Lorsque les membres du foyer fiscal ne sont pas les mêmes en matières d’impôt sur le revenu et d’ISF, les cotisations d’impôt sur le revenu sont réduites de la part correspondant aux revenus des personnes ne faisant pas partie du foyer fiscal au sens de l’ISF.

Sont également prises en comptes pour le calcul du plafonnement les impositions suivantes :

  • les prélèvements sociaux : CSG, prélèvement social, contribution additionnelle, prélèvement de solidarité, CRDS ;
  • la contribution exceptionnelles sur les hauts revenus ;
  • la taxe sur les plus-values immobilières élevées, ainsi que la taxe forfaitaire sur les cessions de terrains nus devenus constructibles, les taxes sur les cessions de terrains nus rendus constructibles et sur le produit de la valorisation des terrains nus et immeubles bâtis ;
  • la construction salariale sur les gains de levée de stock-options ou d’acquisition d’actions gratuites, la contribution sur les retraites chapeaux et la contribution sociale libératoire sur les distribution et gains de parts de carried interest.

Les revenus à prendre en compte

Les revenus suivants, réalisés au cours de l’année précédant celle de l’imposition à l’ISF, doivent être retenus pour le calcul du plafonnement de l’ISF :

  • les revenus mondiaux réalisés au cours de l’année précédant celle de l’imposition à l’ISF, y compris les revenus exonérés et les produits soumis à un prélèvement libératoire. Ces revenus, produits ou plus-value sont retenus sans prise en comptes des exonérations, seuils, abattement ou réductions éventuellement applicables.
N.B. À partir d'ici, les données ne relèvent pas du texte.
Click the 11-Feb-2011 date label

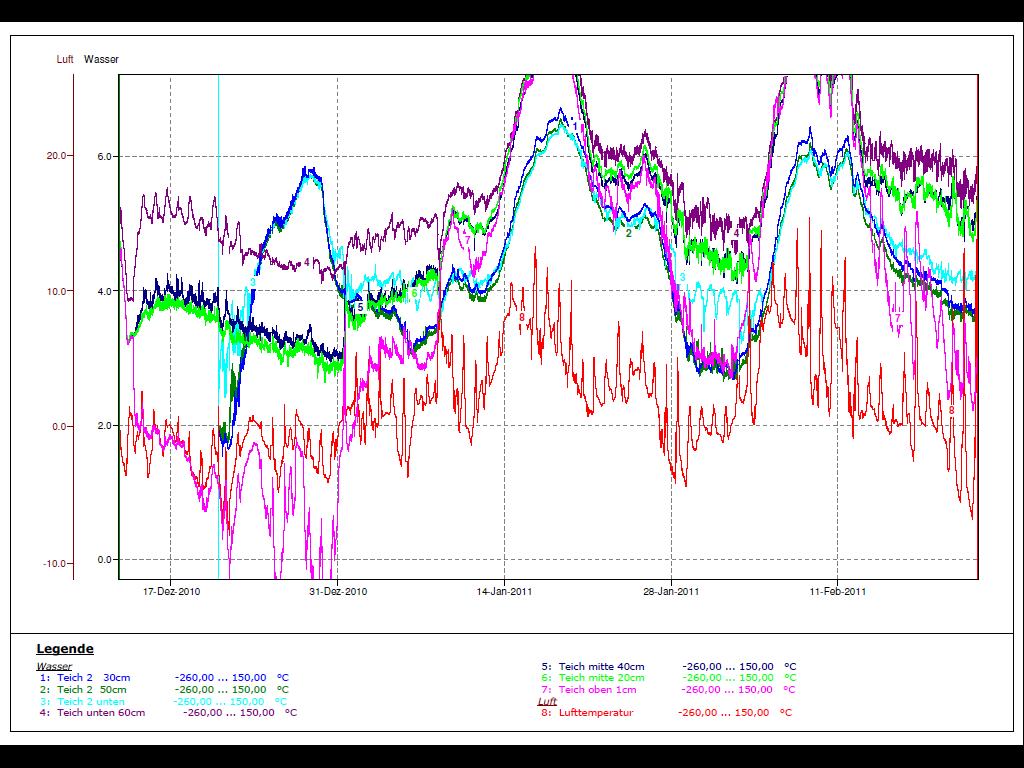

Ils sont toutefois retenus nets de frais professionnels et après déduction, le cas échéant, des seuls déficits catégoriels dont l’imputation est autorisé pour le calcul de l’impôt sur le revenu ;
  • les revenus exonérés d’impôt sur le revenu, réalisés en France ou hors de France ;
  • les produits soumis à un prélèvement libératoire de l’impôt sur le revenu, réalisés en France ou à l’étranger ;
  • les plus-values avant application de tout abattement.

Les revenus non pris en comptes pour le calcul du plafonnement

Afin de limiter les effets du plafonnement de l’ISF, l’article 13 de la loi de finances pour 2013 prévoyait que certains revenus étaient réputés réalisés l’année précédant l’imposition à l’ISF ; il s’agissait notamment de certains intérêts des plans d’épargne-logement, de la variation nette de la valeur de rachat des bons ou contrats de capitalisation et d’assurance vie ainsi que du bénéfice distribuable du dernier exercice clos dans les sociétés soumises à l’impôt sir les sociétés ayant une activité patrimoniale prépondérante. Alors que le Conseil constitutionnel avait jugé le 29 décembre 2012 que ces dispositions méconnaissaient l’exigence de prise en compte des facultés contributives et devaient être censurées, l’administration fiscale avait précisé le 14 juin 2013 (BOI-PAT-ISF-40-60) que les produites des contrats d’assurance-vie mono-support en euros et des compartiments en euros des contrats multisupports devaient être pris en comptes à raison des montants retenus pour l’assiette des prélèvements sociaux. Saisi d’un recours, le Conseil d’Etat (CE 20 décembre 2013, n°371-157, 372-625 et 372-675) a annulé ces dispositions administratives cas l’instruction comportait des mesures entachées d’incompétence.

Par une disposition de la loi de finances pour 2014, que les produits des bons ou contrats de capitalisation et d’assurance-vie devaient être pris en compte dans les revenus réalisés. Cette disposition, qui visait à légaliser la doctrine administrative, a été censurée par le Conseil constitutionnel par un décision du 29 décembre 2013 (Conseil constitutionnel 29 dec 2013, n°2013-685 DC) au motif que le législateur a méconnu l’autorité attachée à la chose jugée dans sa décision de l’année précédente.

Les produits des bons ou contrats de capitalisation et d’assurance-vie ne sont donc pas à prendre en compte pour le calcul du plafonnement de l’ISF 2014, en l’absence de rachat ou d’arrivé à échéance du contrat. Il ne devaient pas l’être non plus pour le plafonnement de l’ISF 2013.